EXTRACT TO READ —

TORONTO – A group of Montrealers who made “bullet-time” possible in The Matrix, a digital sculptor who came up with a refined technique to create the giant ape in King Kong, and a visual-effects expert who devised an efficient way to merge images in The Day the Earth Stood Still are some of the Canadians receiving special Academy Awards this weekend.
Tibor Madjar, Colin Doncaster and Yves Boudreault are among 52 people being recognized for 19 scientific and technical achievements by the Academy of Motion Picture Arts and Sciences, which also hands out the Oscars.
Boudreault said he was on his way to a vacation in the Turks and Caicos with his girlfriend when he got an email from the Academy announcing the win for him and fellow Montrealers Andre Gauthier, Benoit Sevigny and Robert Lanciault.
“I was so excited. We were going there with a couple of friends and when they arrived we told them, ‘We have great news!’ And they thought that we were about to get married,” Boudreault said Thursday from San Francisco, where he stopped to sightsee before heading to Los Angeles on Friday.
“It’s a big thing. It’s a recognition of all the work that I’ve done. … At the beginning when I started developing Filmbox I was working six days a week, 12-13 hours a day.”

RECORD SET —
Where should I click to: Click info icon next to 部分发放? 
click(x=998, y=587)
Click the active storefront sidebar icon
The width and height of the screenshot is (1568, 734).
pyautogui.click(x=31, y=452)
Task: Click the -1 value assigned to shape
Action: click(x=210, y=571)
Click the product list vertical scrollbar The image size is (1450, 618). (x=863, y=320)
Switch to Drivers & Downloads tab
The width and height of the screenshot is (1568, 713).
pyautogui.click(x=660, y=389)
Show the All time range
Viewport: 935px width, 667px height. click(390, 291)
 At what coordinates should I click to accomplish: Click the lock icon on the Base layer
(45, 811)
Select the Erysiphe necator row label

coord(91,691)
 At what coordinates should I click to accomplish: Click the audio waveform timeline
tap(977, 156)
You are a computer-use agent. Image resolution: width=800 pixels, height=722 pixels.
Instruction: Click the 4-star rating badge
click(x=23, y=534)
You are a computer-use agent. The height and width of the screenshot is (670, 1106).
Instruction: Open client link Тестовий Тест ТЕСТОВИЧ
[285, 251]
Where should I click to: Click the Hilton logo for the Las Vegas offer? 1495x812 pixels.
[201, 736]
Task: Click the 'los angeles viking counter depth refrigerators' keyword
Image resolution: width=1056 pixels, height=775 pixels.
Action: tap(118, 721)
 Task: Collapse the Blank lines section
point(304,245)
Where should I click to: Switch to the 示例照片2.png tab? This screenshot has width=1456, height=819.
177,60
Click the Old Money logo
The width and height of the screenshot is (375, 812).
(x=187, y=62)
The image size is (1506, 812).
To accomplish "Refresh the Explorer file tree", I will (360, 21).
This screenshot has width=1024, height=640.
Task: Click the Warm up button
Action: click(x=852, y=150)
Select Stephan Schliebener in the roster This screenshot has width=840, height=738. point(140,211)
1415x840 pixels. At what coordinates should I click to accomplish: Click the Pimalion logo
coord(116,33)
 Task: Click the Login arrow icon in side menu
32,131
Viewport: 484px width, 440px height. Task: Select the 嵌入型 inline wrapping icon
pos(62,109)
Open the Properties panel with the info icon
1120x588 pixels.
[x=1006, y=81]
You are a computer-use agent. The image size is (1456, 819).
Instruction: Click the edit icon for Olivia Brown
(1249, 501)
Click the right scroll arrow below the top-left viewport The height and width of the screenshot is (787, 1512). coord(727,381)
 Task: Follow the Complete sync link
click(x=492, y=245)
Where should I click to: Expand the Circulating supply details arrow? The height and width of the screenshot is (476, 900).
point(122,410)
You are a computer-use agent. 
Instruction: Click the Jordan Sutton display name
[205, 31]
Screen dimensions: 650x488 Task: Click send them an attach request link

THE TASKS —
• a. Please translate this sentence from the article about Canadians receiving special Academy Awards into Spanish: "Tibor Madjar, Colin Doncaster and Yves Boudreault are among 52 people being recognized for 19 scientific and technical achievements by the Academy of Motion Picture Arts and Sciences, which also hands out the Oscars."
• b. Write the next part of the article about the Canadian winners of special Academy Awards, picking up after Boudreault's final quoted remark.

PER-TASK OUTPUTS —
• a. Tibor Madjar, Colin Doncaster e Yves Boudreault se encuentran entre las 52 personas reconocidas por 19 logros científicos y técnicos por la Academia de Artes y Ciencias Cinematográficas, que también entrega los Óscar.

• b.
Although lesser known than the more glitzy televised bash, Boudreault said the sci-tech awards are a big deal within his industry, jokingly calling them “Oscars for the nerds.”
Award winners get their own gala dinner at the Beverly Hills Hotel on Saturday, where Veronica Mars star Kristen Bell and Fruitvale Station star Michael B. Jordan will hand out the accolades.
Toronto-based Madjar said his whole family is proud to accompany him to the bash, including his wife, seven-year-old son and 10-year-old daughter.
“My son will wear a tuxedo as well and he will have a big camera. He will be taking the photos,” said the 46-year-old Madjar, who helped devise a new way to sculpt digital models for films including King Kong, Avatar, Life of Pi and The Avengers.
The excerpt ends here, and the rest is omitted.